The Bovidae are the biological family of cloven-hoofed, ruminant mammals that includes bison, African buffalo, water buffalo, antelopes, gazelles, sheep, goats, muskoxen, and domestic cattle. A member of this family is called a bovid. Consisting of 143 extant species and 300 known extinct species, the family Bovidae consists of eight major subfamilies apart from the disputed Peleinae and Pantholopinae. The family evolved 20 million BC, in the Early Miocene.
The bovids show great variation in size and pelage colouration. Excepting some domesticated forms, all male bovids have horns, and in many species females possess horns, too. The size and shape of the horns vary greatly, but the basic structure is always one or more pairs of simple bony protrusions without branches, often having a spiral, twisted or fluted form, each covered in a permanent sheath of keratin. Most bovids bear 30 to 32 teeth.
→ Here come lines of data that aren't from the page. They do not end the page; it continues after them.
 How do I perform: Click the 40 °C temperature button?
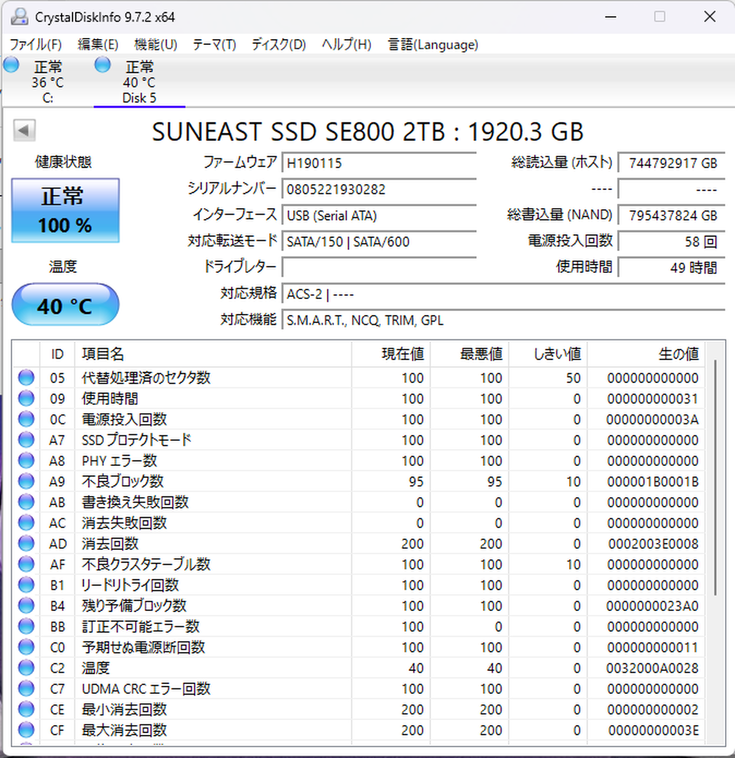[65, 305]
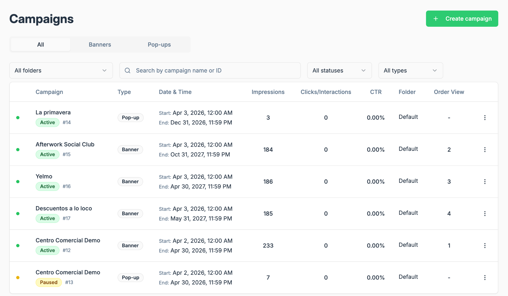Switch to the Pop-ups tab

159,44
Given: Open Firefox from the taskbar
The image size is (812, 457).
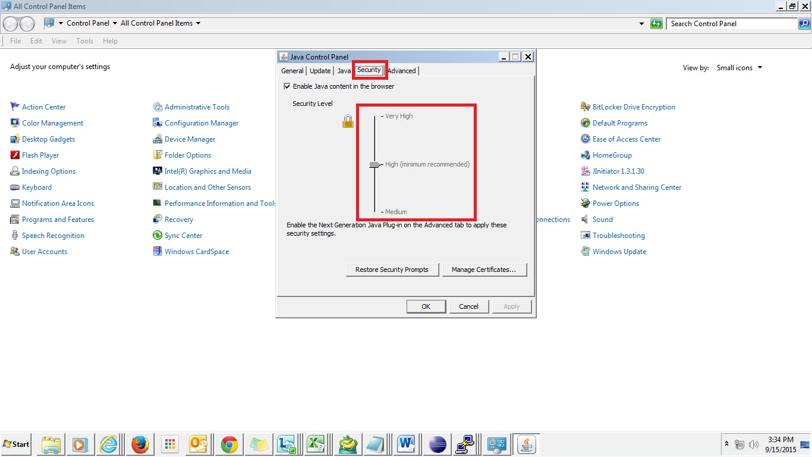Looking at the screenshot, I should 140,444.
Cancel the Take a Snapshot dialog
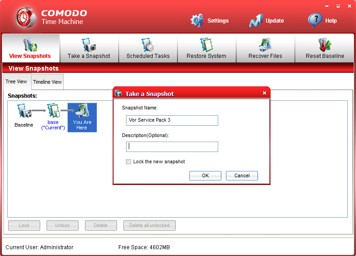The image size is (356, 256). (242, 175)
Most bovids are diurnal. Social activity and feeding usually peak during dawn and dusk. Bovids usually rest before dawn, during midday, and after dark. They have various methods of social organization and social behaviour, which are classified into solitary and gregarious behaviour. Bovids use different forms of vocal, olfactory, and tangible communication. Most species alternately feed and ruminate throughout the day. While small bovids forage in dense and closed habitat, larger species feed on high-fiber vegetation in open grasslands. Most bovids are polygynous. Depending on the species, bovids mate once or twice a year. In some species, neonate bovids remain hidden for a week to two months, regularly nursed by their mothers; in other species, neonates are followers, accompanying their dams, rather than tending to remain hidden.
Most of the diverse bovid species occur in Africa. The maximum concentration is in the savannas of eastern Africa. A few bovid species also occur in Europe, Asia, and North America.